Les systèmes de reconnaissance vocale embarqués sont également amenés à se développer pour aider le conducteur à gérer les différentes fonctionnalités du véhicule sans lâcher le volant : la téléphonie avec possibilité d’affichage et lecture des SMS, mais aussi la gestion des commandes audio ou GPS. L’idée est de pouvoir tout contrôler par la voix pour éviter de quitter la route des yeux.

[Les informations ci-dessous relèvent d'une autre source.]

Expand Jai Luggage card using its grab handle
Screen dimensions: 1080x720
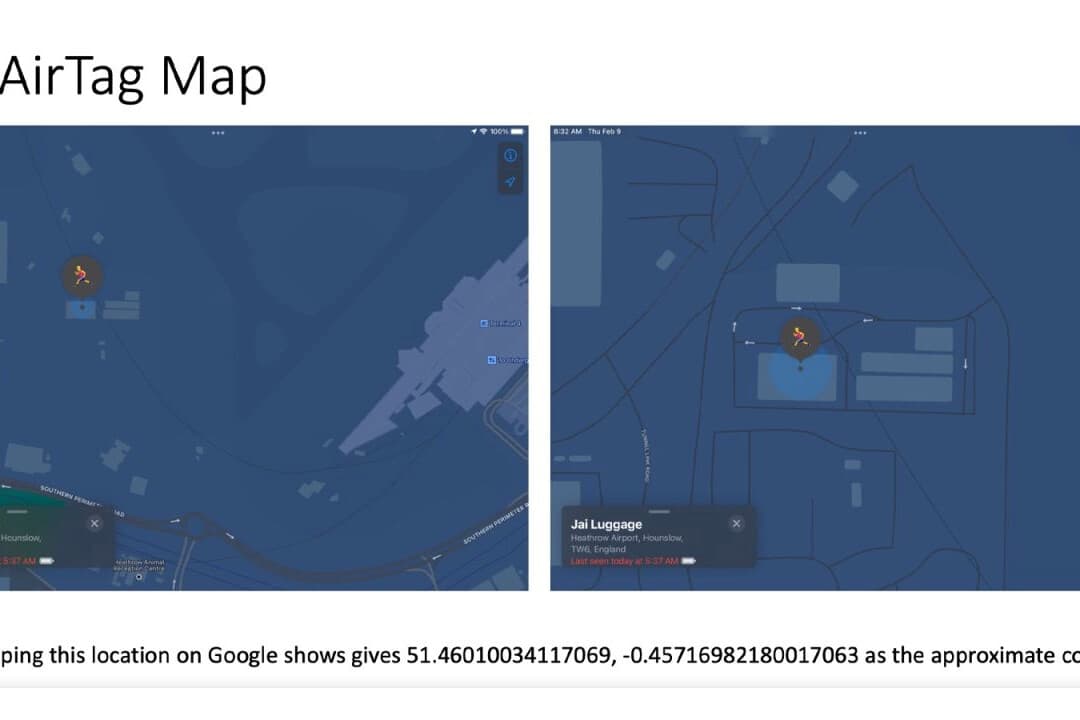click(x=656, y=511)
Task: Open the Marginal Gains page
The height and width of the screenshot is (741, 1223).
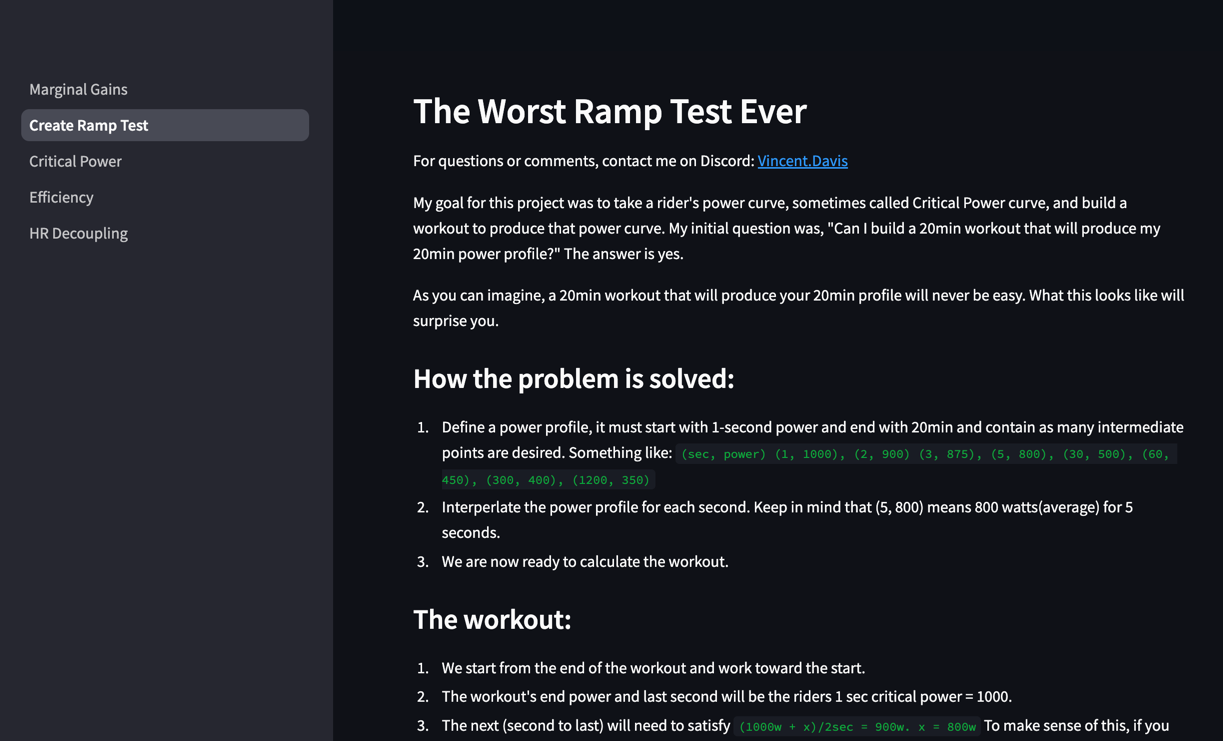Action: (x=78, y=89)
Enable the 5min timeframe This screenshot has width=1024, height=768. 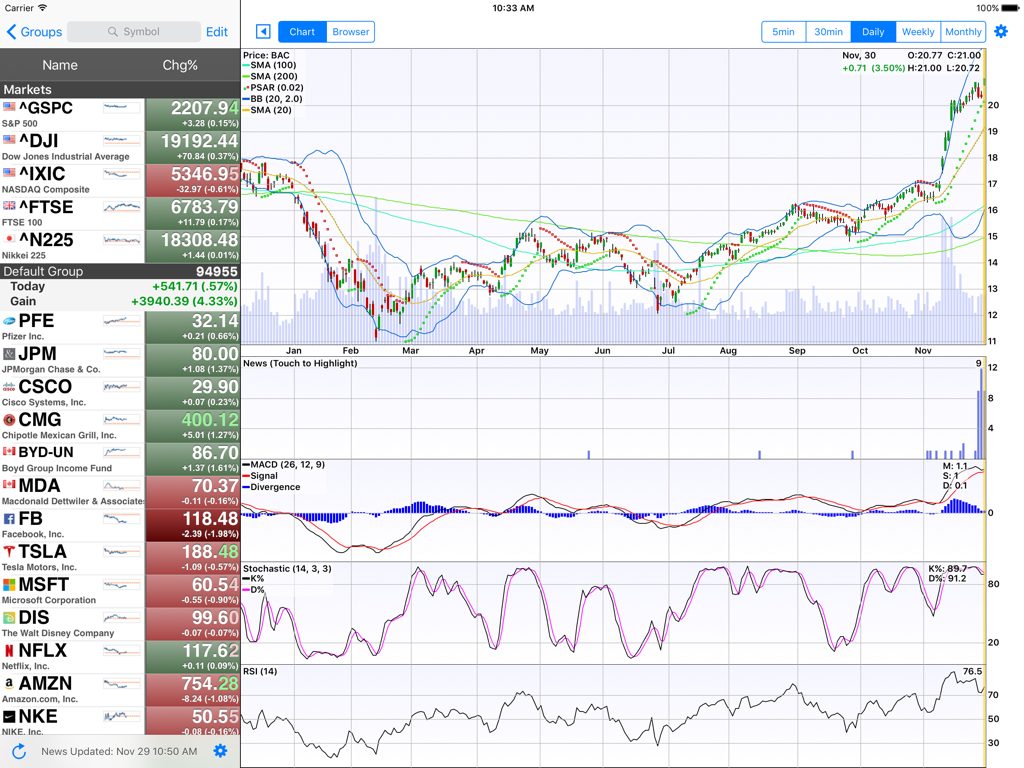(x=783, y=31)
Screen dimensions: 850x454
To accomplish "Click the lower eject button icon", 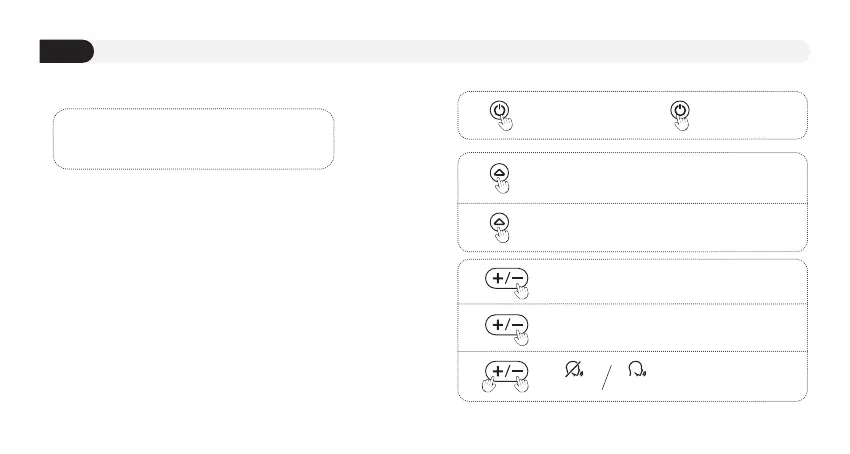I will click(x=500, y=221).
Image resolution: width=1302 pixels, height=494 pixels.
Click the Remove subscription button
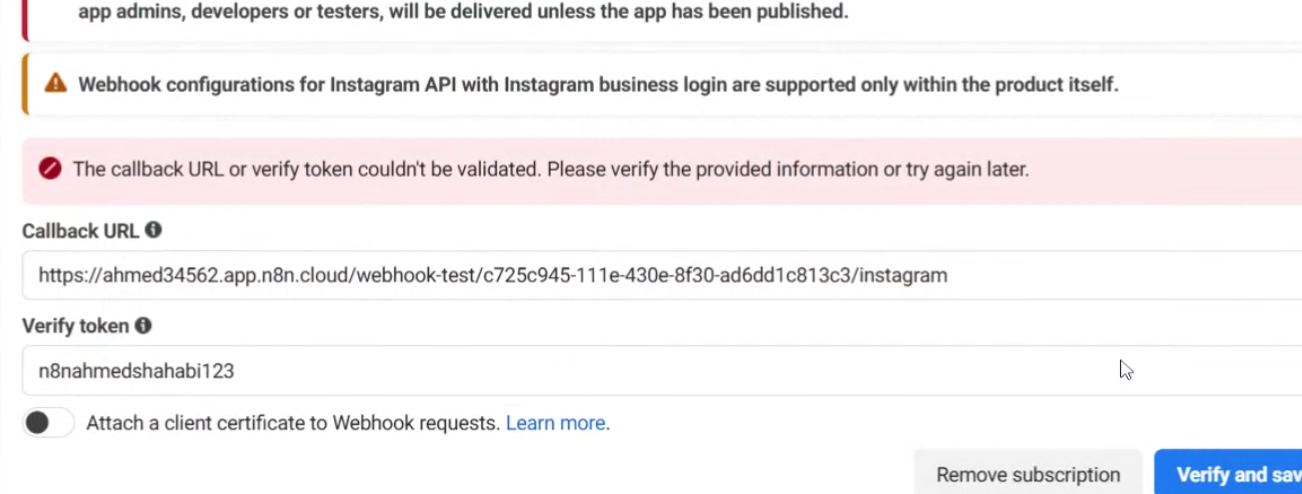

Toujours plus d’intelligence avec la connectivité
Dans un futur plus lointain, « les assistances sauront mieux s’adapter aux besoins du conducteur, assure Philippe Bonnifait, professeur à l’université de Compiègne et chercheur au CNRS. L’emploi des caméras intérieures et autres capteurs pour analyser le comportement du conducteur ou son rythme cardiaque sont des scénarios actuellement étudiés en laboratoires, dans le but d’améliorer la relation entre l’homme et sa machine », ajoutet- il Un véhicule pourra adapter son comportement (suspension, freinage et puissance) en fonction du conducteur, de son style de conduite ou de son état physique (fatigue, stress, etc.). Des solutions plus contraignantes pourraient aussi être retenues comme le bridage des moteurs ou l’anti-démarrage, avec éthylotests obligatoires, en cas de taux d’alcoolémie excessif. « Nous serons en mesure de mieux paramétrer les systèmes pour les rendre plus intelligents et efficaces, quitte à y recourir dans une logique plus répressive pour l’usager », complète Philippe Bonnifait. Toutefois, cette explosion de l’offre d’aides à la conduite peut aussi mettre les clients dans l’embarras et les confronter à des choix difficiles. Comment s’y retrouver face à la surenchère d’équipements ? Comment distinguer le gadget de l’innovation utile ? Pour Philippe Brendel, directeur de l’Observatoire du véhicule d’entreprise (OVE, Arval), l’abondance des systèmes actuels brouille les repères : « Pour les gestionnaires, rien n’est pire que de devoir arbitrer entre telle ou telle option. Mieux vaudrait rendre obligatoires les équipements les plus salutaires plutôt que d’allonger la liste à l’infini. »
La multiplicité des équipements complique les choix
L’autre problème, c’est la bonne utilisation de ces dispositifs, lesquels peuvent avoir des effets pervers. À force de se sentir assisté, le conducteur a tendance à relâcher son attention. C’est notamment vrai du régulateur de vitesse. « Le fait de confier des tâches à un automate dégage le cerveau d’une activité de régulation (action sur la pédale, surveillance des compteurs), ce qui peut accroître le risque de distraction, voire de somnolence, confirme Philippe Bonnifait, de l’université de Compiègne et du CNRS. C’est d’autant plus grave que ce dispositif implique des vitesses élevées et qu’il n’y a pas de contrôle monitoring de l’activité du conducteur, comme dans les trains par exemple. La multiplication des systèmes embarqués, signaux sonores et autre témoins, augmente aussi le risque de confusion et de conflits d’intention homme-machine », conclut-il. À suivre… de près.
Prise en photo en août dernier entre Munich et Nuremberg, cette BMW est pourvue de multiples outils d’aide à la conduite.
Au point de freiner, d’accélérer, de doubler et de s’adapter d’elle-même à la circulation.